Robert Anderson receives G. K. Gilbert Award
Robert S. Anderson (UW Geological Sciences Ph.D., 1986, under the supervision of Bernard Hallet) will receive the 2015 G. K. Gilbert Award at the 2015 American Geophysical Union Fall Meeting to be held December 14-18 in San Francisco. The Gilbert Award recognizes "a scientist who has either made a single significant advance or sustained significant contributions to the field of Earth and planetary surface processes, and who has in addition promoted an environment of unselfish cooperation in research and the inclusion of young scientists into the field." Anderson is a professor in the Department of Geological Sciences at the University of Colorado – Boulder. In 2014 he was also awarded the Hazel Barnes Prize, the most distinguished award presented to faculty of the University of Colorado who best exemplify "the enriching interrelationship between teaching and research, and whose work has had a significant impact on students, faculty, colleagues and the university."
Montgomery Book Launch
ESS Professor David Montgomery released a new book November 16 exploring humanity’s complicated relationship with the microbial world. Written with his wife, Anne Biklé, a biology and environmental planner, The Hidden Half of Nature: The Microbial Roots of Life and Health (W.W. Norton & Co) shares the discoveries the two made regarding the still unfolding revolution in microbiome science, and how it changed not only their view of nature, but also themselves.

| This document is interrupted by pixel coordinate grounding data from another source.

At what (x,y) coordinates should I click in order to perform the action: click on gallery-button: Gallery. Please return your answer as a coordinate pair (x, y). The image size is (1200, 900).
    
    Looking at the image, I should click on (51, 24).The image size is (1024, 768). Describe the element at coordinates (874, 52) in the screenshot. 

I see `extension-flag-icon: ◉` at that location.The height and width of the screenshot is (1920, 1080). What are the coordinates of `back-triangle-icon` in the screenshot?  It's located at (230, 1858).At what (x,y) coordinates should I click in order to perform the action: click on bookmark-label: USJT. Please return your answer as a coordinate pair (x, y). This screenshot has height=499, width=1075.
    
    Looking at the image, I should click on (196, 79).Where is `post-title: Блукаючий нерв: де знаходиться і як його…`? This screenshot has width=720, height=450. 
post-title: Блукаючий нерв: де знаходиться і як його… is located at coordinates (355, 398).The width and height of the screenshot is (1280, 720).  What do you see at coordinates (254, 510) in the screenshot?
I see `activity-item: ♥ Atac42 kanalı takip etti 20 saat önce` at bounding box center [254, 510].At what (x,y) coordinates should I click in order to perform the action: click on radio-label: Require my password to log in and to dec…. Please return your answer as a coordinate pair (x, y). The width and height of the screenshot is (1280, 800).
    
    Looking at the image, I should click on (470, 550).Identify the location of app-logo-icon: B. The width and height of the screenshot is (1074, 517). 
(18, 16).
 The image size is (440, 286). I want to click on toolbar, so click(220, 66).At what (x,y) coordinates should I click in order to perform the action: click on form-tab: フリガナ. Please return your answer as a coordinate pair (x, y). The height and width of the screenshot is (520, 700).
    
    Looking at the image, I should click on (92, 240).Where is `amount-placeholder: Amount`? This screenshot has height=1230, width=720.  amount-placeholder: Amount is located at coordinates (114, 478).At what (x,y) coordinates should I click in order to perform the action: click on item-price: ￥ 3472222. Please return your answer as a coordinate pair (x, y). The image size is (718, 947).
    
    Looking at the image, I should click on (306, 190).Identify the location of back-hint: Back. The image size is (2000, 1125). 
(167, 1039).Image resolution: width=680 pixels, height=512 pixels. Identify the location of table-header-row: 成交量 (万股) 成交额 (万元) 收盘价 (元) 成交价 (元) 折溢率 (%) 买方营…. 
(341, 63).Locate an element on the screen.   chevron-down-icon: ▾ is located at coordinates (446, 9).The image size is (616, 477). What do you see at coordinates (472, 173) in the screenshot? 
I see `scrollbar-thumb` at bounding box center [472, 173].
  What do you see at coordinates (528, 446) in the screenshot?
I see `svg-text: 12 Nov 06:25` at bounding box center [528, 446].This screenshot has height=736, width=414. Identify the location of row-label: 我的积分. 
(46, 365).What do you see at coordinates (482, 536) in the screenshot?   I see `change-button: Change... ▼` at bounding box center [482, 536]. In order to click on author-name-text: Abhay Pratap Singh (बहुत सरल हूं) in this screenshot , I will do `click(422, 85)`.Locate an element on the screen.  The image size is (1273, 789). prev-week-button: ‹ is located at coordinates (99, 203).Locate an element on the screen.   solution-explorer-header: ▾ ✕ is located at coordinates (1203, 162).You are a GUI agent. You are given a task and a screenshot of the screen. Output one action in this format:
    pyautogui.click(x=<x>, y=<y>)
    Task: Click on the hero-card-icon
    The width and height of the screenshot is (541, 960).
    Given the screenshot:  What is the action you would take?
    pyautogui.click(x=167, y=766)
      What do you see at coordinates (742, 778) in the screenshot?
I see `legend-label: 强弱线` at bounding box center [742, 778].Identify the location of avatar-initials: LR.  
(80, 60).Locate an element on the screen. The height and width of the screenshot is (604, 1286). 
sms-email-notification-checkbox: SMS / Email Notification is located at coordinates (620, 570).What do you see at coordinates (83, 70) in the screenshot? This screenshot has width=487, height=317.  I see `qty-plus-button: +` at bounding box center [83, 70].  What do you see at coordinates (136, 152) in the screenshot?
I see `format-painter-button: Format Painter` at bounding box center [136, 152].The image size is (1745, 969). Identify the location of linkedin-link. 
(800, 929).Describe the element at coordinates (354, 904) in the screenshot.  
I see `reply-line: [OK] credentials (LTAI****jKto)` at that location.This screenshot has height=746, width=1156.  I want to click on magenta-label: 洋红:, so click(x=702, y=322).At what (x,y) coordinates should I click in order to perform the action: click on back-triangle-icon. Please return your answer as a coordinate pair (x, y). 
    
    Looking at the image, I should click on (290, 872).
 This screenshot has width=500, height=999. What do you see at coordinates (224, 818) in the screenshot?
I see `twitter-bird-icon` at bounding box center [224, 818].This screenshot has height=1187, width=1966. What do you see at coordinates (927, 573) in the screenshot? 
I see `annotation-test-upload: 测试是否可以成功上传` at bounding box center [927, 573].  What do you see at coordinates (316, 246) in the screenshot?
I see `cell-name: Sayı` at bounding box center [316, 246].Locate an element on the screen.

When Montgomery and Biklé set out to restore their backyard from a barren yard to a thriving garden, their dreams were threatened by dead soil. Introducing a steady diet of organic matter to the soil, the yard was soon transformed. Beneficial microbes rebuilt the soil’s fertility. After Biklé is diagnosed with cancer, the pair begin to explore the similarities between the microbes in their soil and those in our gut, discovering how beneficial microbes can rebuilt gut health just as they saw in their garden, while an unbalanced microbiome can wreak havoc. The Hidden Half of Nature reveals how microbiomes can be used to transform both agriculture and medicine.
Natural Hazards Lecture Series
The UW College of the Environment, the UW Graduate School, and the UW Alumni Association sponsored a public lecture series this fall entitled Surviving Disaster: Natural Hazards & Resilient Communities, exploring the latest developments in how both social and natural sciences are helping us prepare for, respond to, and ultimately survive environmental disasters. Series speakers included ESS professors David Montgomery, speaking on Disasters fast and slow: From catastrophic landslides to how we treat our soil, and John Vidale, speaking on A tale of three Seattle temblors: One big, one deep and one direct hit. Both lectures were sold out far in advance.